What if, she writes, the media covered the court "as though it's an actual branch of government and not the oracle at Delphi"?
Centering court coverage on the small handful of juicy cases handed down each term "means we can miss the big shifts and trends in what the high court is doing to this country," Lithwick writes. This myopic focus is then compounded by letting those cases set the agenda for what is considered justice.
Lithwick writes:
If the nine justices decide to revisit affirmative action and Section 2 of the Voting Rights Act and federal preemption around labor disputes, we’ll then devote a year to debating both sides of these legal issues — regardless of the fact that they were supposed to be long settled. As long as the court thought it was a good time to breathe life into the major questions doctrine or the independent state legislature theory, we have considered the questions of that theory seriously, despite its manifest unseriousness.
Lithwick concludes her essay with prescriptions for doing better:
"More longitudinal reporting": looking at the long-term effects of the court's decisions.
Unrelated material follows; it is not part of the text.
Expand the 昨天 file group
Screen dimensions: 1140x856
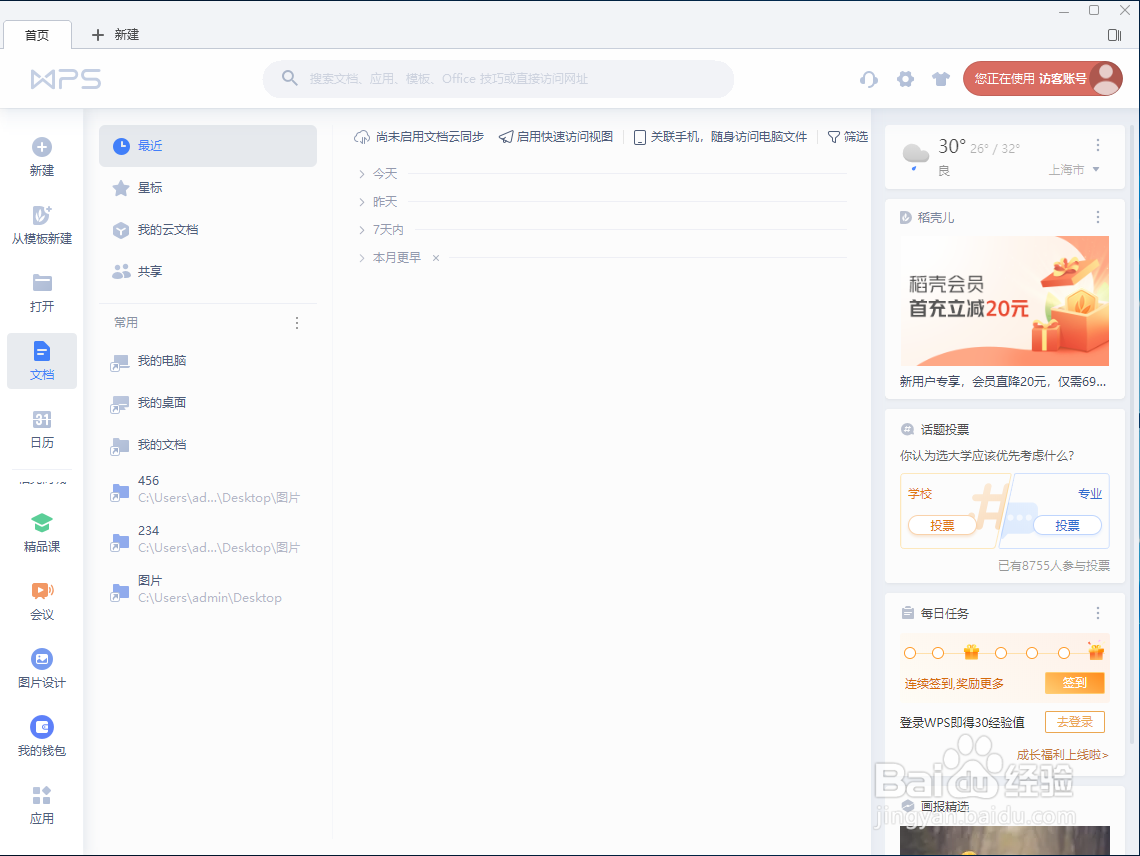pos(385,201)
Covering how the rulings affect "actual people."
Explaining the court's institutional place in government: "how the Judicial Conference operates, how the ethics canons work, why reforms were enacted (and applied to judges) post-Watergate, and why this apparently hasn't been enough to rein in the high court."
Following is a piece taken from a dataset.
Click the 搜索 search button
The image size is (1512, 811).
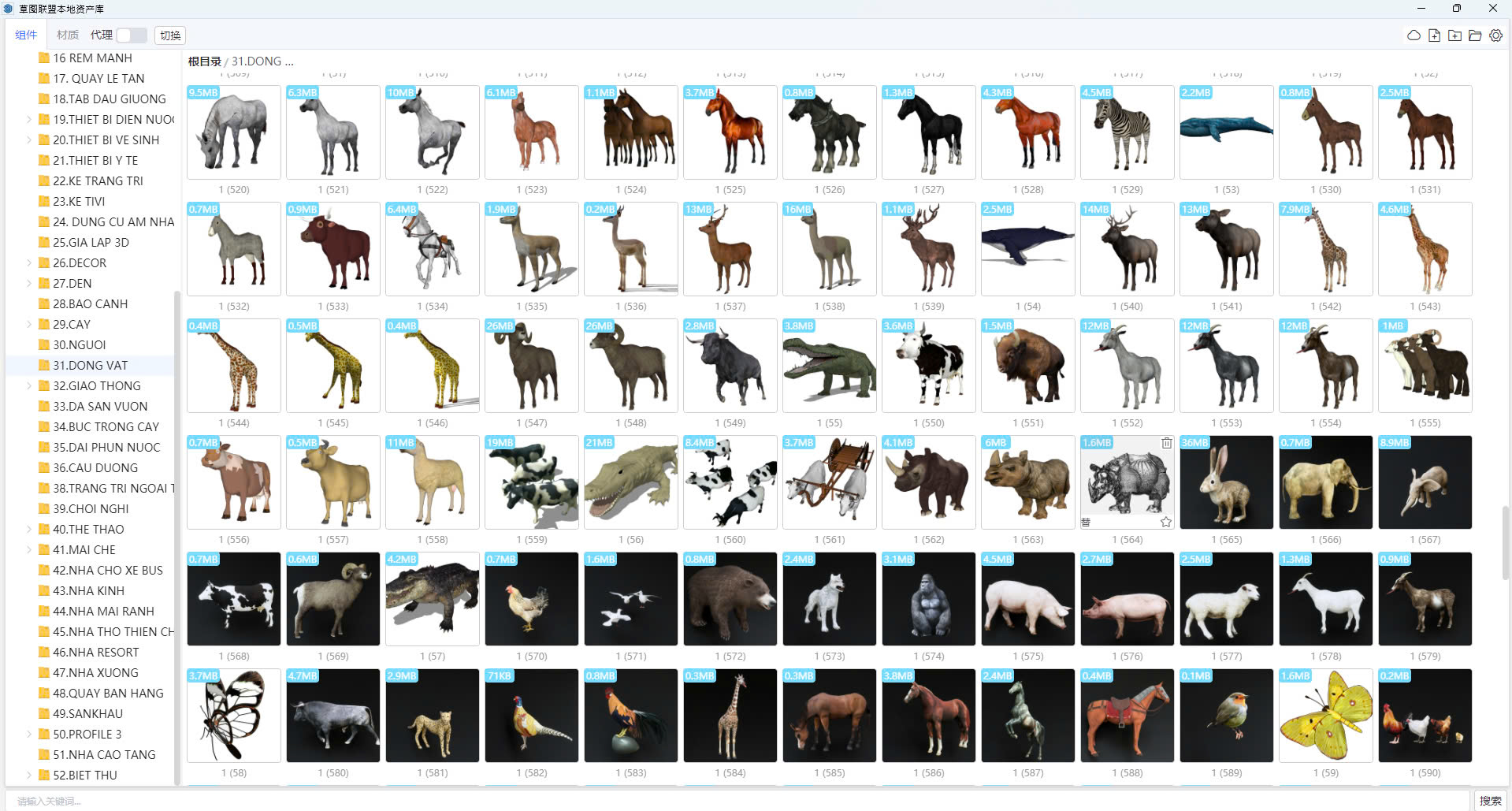coord(1490,801)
Reshaping the coverage of judicial confirmations and how they affect individual justices' rulings.
"Questioning the conventions of Supreme Court coverage" on cameras in the court, press office secrecy, and justices' health.
The story kicked off a weeklong series, "Disorder in the Court," focusing "on the legal press and the most explosive Supreme Court in generations: how we cover it, how we've failed, and how we can do better." Slate will hold a live event in Washington on Wednesday for a conversation about the series.